OPINION: Following a community outcry over the plight of asylum seekers in Europe, the Australian Government has announced that it will resettle 12,000 Syrian and Iraqi refugees. This will be in addition to the annual refugee and humanitarian intake of 13,750. Prime Minister Tony Abbott has described the increase as demonstrating that Australia is a 'generous' country which seeks to be 'the best possible international citizen'.

This language is telling, and reflects an important nexus between refugee policy and foreign policy. Since Australia is recognised overseas as having an asylum policy that contravenes international law in a number of respects, the increased refugee intake is as much for the nation's image abroad as it is for domestic political ends.

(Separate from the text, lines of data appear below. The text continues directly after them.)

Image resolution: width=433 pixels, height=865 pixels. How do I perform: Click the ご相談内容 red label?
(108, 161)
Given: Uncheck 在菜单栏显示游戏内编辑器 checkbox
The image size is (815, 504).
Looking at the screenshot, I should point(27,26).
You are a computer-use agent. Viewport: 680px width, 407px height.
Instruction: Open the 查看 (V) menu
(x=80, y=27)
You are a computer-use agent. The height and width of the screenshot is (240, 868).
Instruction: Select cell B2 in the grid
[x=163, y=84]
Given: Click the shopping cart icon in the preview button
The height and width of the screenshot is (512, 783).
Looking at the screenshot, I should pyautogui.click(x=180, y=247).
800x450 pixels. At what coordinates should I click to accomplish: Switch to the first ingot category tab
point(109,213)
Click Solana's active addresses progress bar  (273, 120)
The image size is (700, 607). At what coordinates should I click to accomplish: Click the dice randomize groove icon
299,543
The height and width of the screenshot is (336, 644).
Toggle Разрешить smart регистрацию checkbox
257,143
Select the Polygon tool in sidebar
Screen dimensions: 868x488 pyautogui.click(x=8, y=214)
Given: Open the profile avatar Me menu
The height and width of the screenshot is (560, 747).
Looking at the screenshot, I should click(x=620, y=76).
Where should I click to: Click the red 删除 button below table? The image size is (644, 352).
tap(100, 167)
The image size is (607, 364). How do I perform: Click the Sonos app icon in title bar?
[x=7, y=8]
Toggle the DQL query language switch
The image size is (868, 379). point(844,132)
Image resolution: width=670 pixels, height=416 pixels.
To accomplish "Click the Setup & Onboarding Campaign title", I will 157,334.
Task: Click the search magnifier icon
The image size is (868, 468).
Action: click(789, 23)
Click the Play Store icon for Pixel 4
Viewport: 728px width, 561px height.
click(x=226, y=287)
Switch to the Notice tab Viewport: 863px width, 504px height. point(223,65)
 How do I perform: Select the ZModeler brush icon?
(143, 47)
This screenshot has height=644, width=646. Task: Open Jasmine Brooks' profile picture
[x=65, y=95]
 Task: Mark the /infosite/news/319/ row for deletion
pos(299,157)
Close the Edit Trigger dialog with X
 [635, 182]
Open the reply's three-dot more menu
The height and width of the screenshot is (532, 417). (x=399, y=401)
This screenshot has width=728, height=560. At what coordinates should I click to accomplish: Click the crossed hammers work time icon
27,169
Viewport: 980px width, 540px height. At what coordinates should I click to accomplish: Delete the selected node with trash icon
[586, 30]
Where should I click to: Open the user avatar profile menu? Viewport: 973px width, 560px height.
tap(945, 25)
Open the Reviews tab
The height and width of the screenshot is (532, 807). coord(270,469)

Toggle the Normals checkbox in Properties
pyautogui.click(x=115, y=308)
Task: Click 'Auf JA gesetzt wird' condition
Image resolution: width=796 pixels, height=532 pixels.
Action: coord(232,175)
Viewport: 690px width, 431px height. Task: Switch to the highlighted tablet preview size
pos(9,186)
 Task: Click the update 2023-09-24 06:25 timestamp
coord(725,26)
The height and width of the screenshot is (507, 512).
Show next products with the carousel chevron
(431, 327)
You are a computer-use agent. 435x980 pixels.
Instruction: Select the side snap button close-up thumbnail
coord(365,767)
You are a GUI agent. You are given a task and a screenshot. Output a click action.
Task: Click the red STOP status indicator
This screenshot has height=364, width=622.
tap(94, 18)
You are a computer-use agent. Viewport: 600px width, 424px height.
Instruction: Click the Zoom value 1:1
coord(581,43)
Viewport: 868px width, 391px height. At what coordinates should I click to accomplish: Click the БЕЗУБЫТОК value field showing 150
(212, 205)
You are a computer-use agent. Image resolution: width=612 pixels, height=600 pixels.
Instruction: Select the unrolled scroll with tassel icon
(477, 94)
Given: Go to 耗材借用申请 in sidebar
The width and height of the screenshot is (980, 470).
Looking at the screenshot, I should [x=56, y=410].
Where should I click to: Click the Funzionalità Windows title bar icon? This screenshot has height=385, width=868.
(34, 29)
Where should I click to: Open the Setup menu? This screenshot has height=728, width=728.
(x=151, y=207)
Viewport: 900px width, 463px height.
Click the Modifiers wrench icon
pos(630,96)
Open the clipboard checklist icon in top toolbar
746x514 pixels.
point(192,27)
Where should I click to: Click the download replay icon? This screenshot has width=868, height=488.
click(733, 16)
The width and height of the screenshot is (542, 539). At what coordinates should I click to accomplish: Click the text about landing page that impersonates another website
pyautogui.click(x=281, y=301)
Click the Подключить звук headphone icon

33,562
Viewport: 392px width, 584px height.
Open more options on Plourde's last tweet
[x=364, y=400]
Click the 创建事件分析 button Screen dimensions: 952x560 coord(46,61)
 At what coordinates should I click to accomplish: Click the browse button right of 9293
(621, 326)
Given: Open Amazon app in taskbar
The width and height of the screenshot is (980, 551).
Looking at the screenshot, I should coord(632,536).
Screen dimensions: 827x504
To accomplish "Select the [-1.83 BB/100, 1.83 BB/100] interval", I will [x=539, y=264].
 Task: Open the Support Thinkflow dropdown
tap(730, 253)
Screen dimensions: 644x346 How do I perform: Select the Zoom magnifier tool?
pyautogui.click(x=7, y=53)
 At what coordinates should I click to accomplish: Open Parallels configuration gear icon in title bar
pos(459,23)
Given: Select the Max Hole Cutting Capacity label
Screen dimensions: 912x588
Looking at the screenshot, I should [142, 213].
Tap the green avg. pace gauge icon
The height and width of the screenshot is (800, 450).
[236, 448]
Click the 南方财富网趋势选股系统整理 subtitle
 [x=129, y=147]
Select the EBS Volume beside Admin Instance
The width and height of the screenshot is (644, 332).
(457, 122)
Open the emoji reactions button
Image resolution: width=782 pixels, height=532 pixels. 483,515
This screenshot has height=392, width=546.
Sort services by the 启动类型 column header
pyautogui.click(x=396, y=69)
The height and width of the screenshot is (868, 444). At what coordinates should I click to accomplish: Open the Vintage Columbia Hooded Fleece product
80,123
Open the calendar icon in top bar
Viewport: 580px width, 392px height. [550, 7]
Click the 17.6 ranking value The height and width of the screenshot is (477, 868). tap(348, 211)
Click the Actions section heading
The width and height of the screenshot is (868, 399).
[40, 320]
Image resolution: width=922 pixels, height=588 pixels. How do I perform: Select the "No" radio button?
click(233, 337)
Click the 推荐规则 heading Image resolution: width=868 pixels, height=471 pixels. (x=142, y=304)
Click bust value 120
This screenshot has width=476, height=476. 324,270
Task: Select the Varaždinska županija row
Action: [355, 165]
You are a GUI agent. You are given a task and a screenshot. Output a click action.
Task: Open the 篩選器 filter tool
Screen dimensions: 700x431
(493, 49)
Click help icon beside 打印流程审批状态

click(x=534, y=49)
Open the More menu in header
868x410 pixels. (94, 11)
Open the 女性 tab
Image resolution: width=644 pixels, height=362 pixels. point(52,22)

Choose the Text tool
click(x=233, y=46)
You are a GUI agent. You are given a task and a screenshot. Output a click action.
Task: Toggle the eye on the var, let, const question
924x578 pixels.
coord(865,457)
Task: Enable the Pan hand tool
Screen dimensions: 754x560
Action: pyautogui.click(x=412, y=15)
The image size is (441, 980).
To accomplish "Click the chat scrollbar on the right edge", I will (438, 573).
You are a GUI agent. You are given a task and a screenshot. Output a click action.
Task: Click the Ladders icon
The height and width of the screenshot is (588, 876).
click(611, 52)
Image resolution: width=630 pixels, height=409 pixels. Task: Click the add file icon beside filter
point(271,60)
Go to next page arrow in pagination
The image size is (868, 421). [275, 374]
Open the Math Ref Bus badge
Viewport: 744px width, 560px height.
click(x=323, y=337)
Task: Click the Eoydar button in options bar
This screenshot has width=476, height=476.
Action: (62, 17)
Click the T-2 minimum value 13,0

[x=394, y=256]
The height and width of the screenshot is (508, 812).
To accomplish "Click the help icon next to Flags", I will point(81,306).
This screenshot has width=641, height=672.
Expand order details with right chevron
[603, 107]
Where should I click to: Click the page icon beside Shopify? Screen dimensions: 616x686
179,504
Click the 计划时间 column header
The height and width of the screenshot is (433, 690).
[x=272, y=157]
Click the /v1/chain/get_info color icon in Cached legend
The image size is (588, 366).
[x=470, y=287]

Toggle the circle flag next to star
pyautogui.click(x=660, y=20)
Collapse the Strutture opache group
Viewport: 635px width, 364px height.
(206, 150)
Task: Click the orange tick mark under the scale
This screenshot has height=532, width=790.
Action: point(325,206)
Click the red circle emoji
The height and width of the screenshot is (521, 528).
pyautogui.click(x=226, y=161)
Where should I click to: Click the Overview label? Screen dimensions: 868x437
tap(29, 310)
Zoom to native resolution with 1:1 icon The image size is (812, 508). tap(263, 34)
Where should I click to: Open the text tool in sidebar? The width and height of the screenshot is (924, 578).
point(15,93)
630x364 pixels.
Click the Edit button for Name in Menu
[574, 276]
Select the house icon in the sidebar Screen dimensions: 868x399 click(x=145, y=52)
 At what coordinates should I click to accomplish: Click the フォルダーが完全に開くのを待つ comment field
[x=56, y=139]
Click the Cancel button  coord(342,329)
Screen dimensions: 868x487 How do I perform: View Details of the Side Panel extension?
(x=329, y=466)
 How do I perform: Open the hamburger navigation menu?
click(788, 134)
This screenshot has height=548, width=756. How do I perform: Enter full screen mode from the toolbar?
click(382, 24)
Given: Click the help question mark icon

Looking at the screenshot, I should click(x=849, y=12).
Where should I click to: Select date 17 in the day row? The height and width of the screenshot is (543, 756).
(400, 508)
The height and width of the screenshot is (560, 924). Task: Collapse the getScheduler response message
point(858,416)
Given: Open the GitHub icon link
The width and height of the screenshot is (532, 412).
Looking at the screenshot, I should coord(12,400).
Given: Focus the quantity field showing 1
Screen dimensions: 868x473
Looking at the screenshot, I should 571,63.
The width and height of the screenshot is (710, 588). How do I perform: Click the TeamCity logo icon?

The way that states respond to refugees has always been shaped by various political and strategic interests. This is not to diminish their humanitarian motivations, but to say that these are underpinned by broader priorities. For instance, studies show that refugees can be a young and entrepreneurial addition to a nation's population. In other ways, the priorities may be outward-looking – a generous refugee policy can serve to enhance a state's international reputation. Accepting refugees is a way of signalling that a nation is prosperous and kind-hearted.

In strategic terms, refugee resettlement can serve a distinct purpose. During the Cold War, refugees from the Soviet Union became 'symbols of foreign policy' in the West, their defection an ideological victory.

Today, the acceptance of an additional 12,000 refugees may provide Australia greater leverage in international debates about the Syrian crisis, particularly in light of the simultaneous announcement that Australia will contribute to US-led airstrikes in Syria. Yet at the same time, recognising refugees who are seeking protection can also complicate Australia's bilateral relationships, as this represents implicit criticism of a foreign government's relationship with its people.

Archival records of the 1970s and 1980s indicate that the Department of Foreign Affairs was mindful of the foreign policy significance of applications for refugee status, and in some cases wished to avoid offending particular countries of origin.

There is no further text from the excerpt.